▸ **Directions**
Copy the records. Keep every line exactly as it is.

::::

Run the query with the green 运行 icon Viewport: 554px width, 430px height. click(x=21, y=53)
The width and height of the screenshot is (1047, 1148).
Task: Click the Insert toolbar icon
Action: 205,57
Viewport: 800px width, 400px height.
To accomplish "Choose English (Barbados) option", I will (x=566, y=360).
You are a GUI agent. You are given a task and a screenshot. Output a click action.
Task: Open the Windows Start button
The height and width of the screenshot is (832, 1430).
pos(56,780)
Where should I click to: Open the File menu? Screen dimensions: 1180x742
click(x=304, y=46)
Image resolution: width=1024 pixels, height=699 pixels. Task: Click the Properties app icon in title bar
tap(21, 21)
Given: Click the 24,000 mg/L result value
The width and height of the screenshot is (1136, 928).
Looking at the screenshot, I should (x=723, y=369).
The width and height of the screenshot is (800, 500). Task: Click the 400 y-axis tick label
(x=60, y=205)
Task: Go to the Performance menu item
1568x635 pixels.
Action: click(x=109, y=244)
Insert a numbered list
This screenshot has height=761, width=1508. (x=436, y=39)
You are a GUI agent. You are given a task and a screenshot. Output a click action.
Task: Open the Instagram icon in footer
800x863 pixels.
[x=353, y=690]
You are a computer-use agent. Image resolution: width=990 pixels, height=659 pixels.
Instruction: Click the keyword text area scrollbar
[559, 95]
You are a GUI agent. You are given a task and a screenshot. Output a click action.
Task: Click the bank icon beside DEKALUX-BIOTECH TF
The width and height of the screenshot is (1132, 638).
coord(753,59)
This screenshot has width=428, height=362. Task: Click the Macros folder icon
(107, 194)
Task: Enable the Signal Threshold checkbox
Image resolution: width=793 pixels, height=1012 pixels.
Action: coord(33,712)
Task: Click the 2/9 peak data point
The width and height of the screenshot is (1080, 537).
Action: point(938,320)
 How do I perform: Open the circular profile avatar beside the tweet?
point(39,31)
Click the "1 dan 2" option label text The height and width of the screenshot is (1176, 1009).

::::

▸ **Written solution**
Run the query with the green 运行 icon Viewport: 554px width, 430px height. click(x=21, y=53)
The width and height of the screenshot is (1047, 1148).
Task: Click the Insert toolbar icon
Action: 205,57
Viewport: 800px width, 400px height.
To accomplish "Choose English (Barbados) option", I will (x=566, y=360).
You are a GUI agent. You are given a task and a screenshot. Output a click action.
Task: Open the Windows Start button
The height and width of the screenshot is (832, 1430).
pos(56,780)
Where should I click to: Open the File menu? Screen dimensions: 1180x742
click(x=304, y=46)
Image resolution: width=1024 pixels, height=699 pixels. Task: Click the Properties app icon in title bar
tap(21, 21)
Given: Click the 24,000 mg/L result value
The width and height of the screenshot is (1136, 928).
Looking at the screenshot, I should (x=723, y=369).
The width and height of the screenshot is (800, 500). Task: Click the 400 y-axis tick label
(x=60, y=205)
Task: Go to the Performance menu item
1568x635 pixels.
Action: click(x=109, y=244)
Insert a numbered list
This screenshot has height=761, width=1508. (x=436, y=39)
You are a GUI agent. You are given a task and a screenshot. Output a click action.
Task: Open the Instagram icon in footer
800x863 pixels.
[x=353, y=690]
You are a computer-use agent. Image resolution: width=990 pixels, height=659 pixels.
Instruction: Click the keyword text area scrollbar
[559, 95]
You are a GUI agent. You are given a task and a screenshot. Output a click action.
Task: Click the bank icon beside DEKALUX-BIOTECH TF
The width and height of the screenshot is (1132, 638).
coord(753,59)
This screenshot has width=428, height=362. Task: Click the Macros folder icon
(107, 194)
Task: Enable the Signal Threshold checkbox
Image resolution: width=793 pixels, height=1012 pixels.
Action: coord(33,712)
Task: Click the 2/9 peak data point
The width and height of the screenshot is (1080, 537).
Action: point(938,320)
 How do I perform: Open the circular profile avatar beside the tweet?
point(39,31)
Click the "1 dan 2" option label text The height and width of the screenshot is (1176, 1009).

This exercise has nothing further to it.